## Exercise objective:
A single figure is required: the number of lines below that contain "computer".

START Records for this task

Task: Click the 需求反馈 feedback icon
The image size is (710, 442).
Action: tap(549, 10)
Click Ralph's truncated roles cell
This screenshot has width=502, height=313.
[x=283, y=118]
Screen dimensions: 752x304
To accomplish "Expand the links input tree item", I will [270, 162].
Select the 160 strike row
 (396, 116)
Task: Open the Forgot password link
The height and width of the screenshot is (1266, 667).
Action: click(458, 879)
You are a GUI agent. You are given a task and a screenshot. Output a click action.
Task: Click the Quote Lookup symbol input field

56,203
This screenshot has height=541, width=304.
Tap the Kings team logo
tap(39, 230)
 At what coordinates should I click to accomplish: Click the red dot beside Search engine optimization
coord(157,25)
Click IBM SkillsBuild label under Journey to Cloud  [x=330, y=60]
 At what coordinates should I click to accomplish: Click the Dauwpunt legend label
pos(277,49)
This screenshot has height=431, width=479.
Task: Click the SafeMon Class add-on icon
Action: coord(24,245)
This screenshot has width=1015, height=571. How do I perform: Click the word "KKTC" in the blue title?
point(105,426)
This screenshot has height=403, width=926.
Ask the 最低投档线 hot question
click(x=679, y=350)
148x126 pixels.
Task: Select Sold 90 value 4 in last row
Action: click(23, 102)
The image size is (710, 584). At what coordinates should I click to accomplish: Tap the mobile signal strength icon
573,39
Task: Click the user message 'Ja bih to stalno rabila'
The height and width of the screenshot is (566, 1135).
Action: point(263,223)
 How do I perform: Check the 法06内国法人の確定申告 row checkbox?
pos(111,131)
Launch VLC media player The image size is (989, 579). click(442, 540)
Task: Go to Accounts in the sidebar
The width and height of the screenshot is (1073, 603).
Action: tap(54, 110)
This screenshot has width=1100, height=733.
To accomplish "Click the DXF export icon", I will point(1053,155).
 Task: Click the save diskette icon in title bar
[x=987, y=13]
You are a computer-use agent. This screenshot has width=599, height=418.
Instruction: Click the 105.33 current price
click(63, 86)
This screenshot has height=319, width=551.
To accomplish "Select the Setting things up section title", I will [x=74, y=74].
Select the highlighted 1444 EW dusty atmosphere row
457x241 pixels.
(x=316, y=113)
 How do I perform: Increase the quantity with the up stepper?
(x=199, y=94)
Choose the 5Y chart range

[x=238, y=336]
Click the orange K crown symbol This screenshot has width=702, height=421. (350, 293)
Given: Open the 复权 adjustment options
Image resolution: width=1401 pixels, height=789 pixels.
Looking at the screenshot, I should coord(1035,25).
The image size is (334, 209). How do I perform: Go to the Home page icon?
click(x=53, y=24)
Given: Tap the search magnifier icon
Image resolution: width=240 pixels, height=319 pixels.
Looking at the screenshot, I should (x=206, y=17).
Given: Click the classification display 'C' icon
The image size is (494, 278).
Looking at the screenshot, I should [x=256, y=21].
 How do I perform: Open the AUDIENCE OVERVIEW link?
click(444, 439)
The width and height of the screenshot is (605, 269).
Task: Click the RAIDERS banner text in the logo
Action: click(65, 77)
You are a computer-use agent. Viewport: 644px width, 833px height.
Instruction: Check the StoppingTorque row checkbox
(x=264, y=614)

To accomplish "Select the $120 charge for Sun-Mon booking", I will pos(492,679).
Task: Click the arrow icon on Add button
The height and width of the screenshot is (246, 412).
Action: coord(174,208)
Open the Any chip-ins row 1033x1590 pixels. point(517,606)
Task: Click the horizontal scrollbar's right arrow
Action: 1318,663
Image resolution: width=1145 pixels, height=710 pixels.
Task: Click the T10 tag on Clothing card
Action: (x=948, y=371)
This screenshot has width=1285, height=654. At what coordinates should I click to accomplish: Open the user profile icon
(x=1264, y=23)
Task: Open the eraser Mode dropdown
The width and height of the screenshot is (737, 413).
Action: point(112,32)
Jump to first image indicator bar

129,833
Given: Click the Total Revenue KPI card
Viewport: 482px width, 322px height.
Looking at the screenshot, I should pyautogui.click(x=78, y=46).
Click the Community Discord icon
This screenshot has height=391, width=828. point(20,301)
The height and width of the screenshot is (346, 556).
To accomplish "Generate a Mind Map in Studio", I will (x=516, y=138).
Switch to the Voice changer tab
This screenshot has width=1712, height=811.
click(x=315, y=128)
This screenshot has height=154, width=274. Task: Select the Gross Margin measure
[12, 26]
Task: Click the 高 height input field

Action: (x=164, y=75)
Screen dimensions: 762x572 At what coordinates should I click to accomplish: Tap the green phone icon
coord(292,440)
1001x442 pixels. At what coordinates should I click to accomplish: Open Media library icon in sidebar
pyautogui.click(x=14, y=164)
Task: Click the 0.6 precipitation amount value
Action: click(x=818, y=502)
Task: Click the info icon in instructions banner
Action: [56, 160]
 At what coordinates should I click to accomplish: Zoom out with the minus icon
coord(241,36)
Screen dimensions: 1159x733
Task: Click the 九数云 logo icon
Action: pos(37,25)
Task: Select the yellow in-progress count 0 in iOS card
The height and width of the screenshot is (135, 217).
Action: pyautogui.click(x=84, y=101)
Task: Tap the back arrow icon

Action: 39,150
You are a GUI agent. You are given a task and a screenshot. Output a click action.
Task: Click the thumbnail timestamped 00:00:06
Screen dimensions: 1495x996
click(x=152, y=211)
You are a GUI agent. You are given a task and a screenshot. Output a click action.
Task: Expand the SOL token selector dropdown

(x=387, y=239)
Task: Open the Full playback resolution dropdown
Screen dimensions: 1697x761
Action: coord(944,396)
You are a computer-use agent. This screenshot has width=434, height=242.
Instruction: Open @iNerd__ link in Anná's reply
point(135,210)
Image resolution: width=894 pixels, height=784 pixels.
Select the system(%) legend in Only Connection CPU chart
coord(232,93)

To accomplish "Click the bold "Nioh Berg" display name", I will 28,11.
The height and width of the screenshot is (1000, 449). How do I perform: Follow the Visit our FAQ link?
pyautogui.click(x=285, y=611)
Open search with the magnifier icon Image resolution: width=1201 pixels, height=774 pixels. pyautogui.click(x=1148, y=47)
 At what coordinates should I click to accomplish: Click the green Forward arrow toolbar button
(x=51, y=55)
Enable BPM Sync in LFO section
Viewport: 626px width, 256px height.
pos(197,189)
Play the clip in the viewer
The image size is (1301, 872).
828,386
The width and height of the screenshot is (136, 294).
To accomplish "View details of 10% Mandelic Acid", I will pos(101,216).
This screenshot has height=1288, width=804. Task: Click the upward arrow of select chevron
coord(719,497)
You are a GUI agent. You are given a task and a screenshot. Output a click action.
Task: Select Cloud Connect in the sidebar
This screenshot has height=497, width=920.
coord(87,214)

END Records for this task

## Solution for this problem:
3